* **DIRECTIONS FOR THIS TASK**: Without any pictures, retype exactly the lines that begin at the one holding "You are a GUI" and end at the last line of the data below.
(MATERIAL FOR THE TASK begins)
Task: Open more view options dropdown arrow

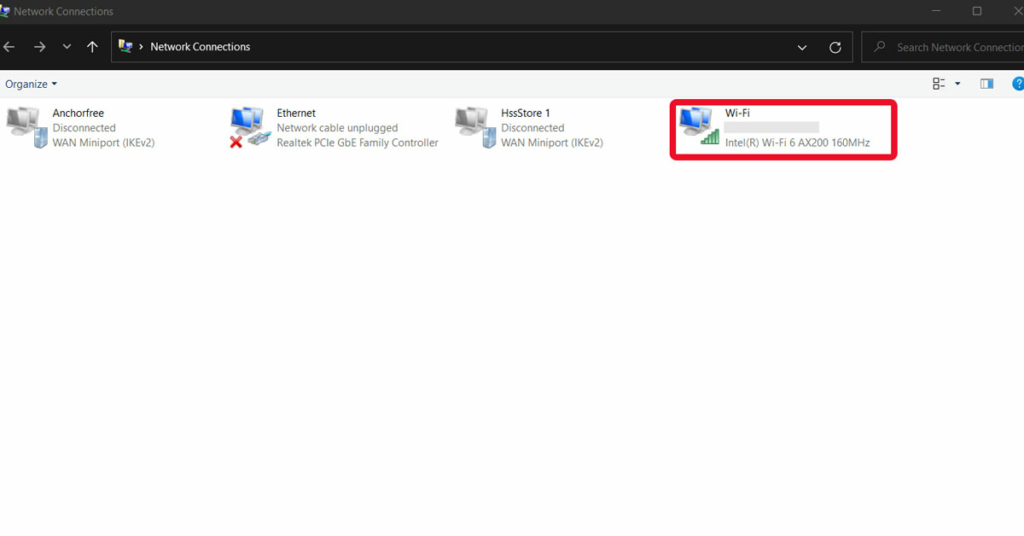Action: click(x=958, y=84)
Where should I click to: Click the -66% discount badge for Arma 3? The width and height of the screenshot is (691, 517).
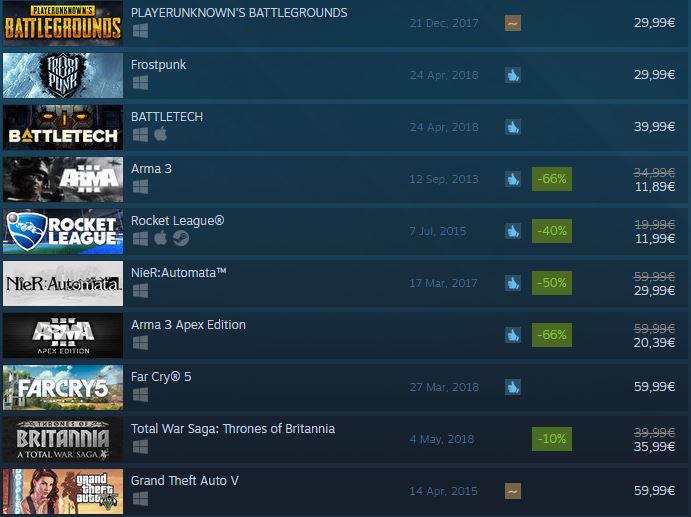point(552,179)
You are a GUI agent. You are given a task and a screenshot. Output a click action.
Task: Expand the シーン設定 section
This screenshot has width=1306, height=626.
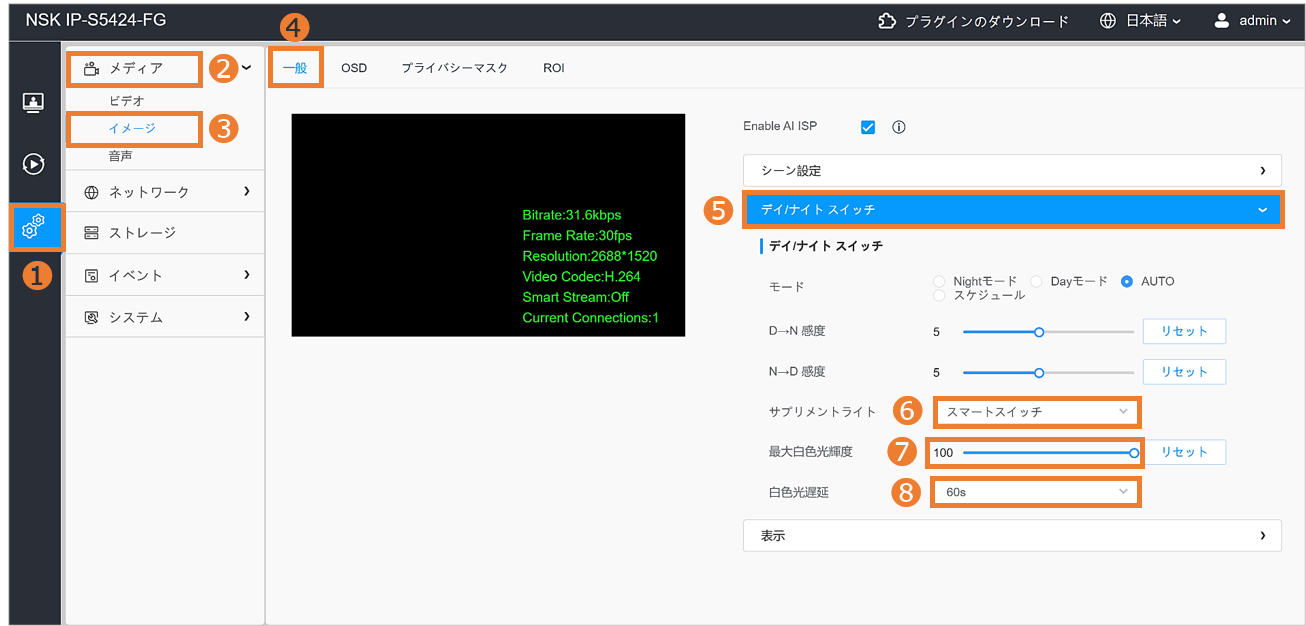coord(1011,171)
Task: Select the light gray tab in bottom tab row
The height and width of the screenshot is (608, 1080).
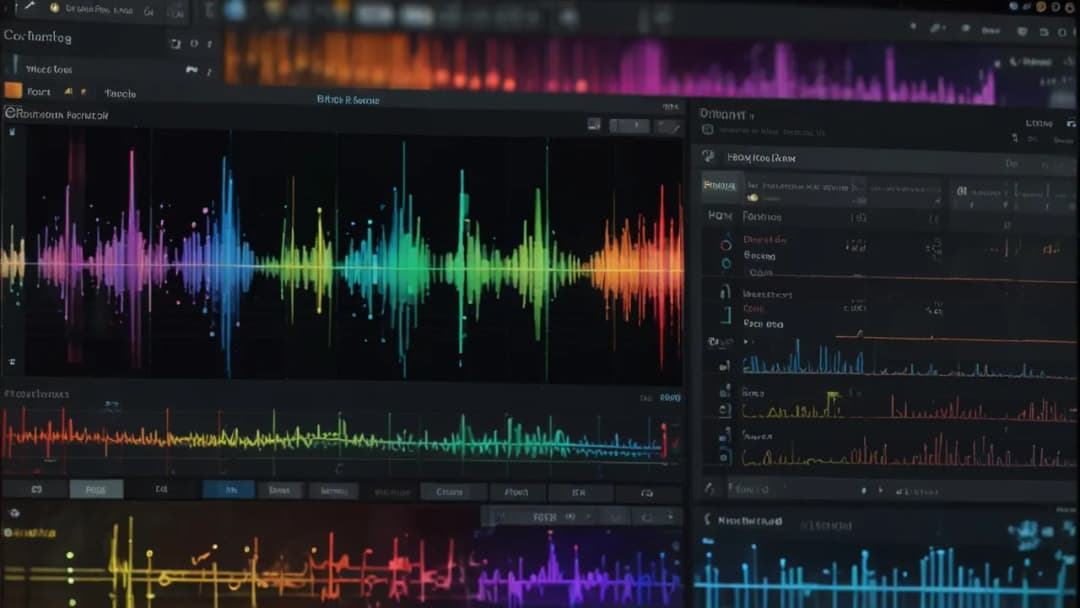Action: point(96,490)
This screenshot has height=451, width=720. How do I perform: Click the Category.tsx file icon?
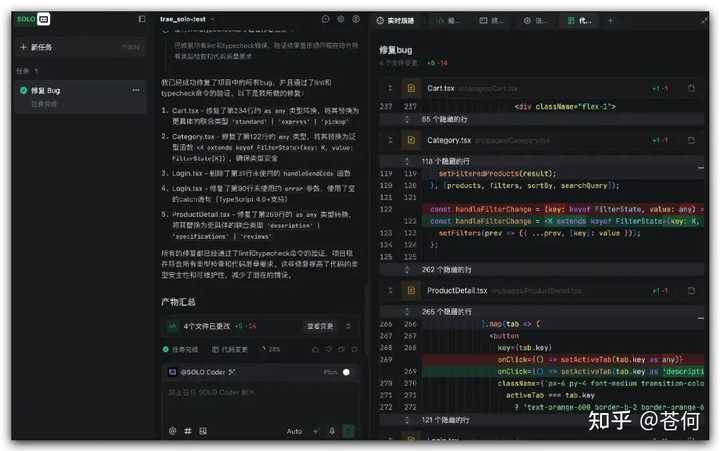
(MATERIAL FOR THE TASK ends)
* **RESPONSE TO THE TASK**:
You are a GUI agent. You are given a task and a screenshot. Output a click action.
Task: Expand the シーン設定 section
This screenshot has width=1306, height=626.
coord(1011,171)
Task: Select the light gray tab in bottom tab row
The height and width of the screenshot is (608, 1080).
Action: point(96,490)
This screenshot has height=451, width=720. How do I perform: Click the Category.tsx file icon?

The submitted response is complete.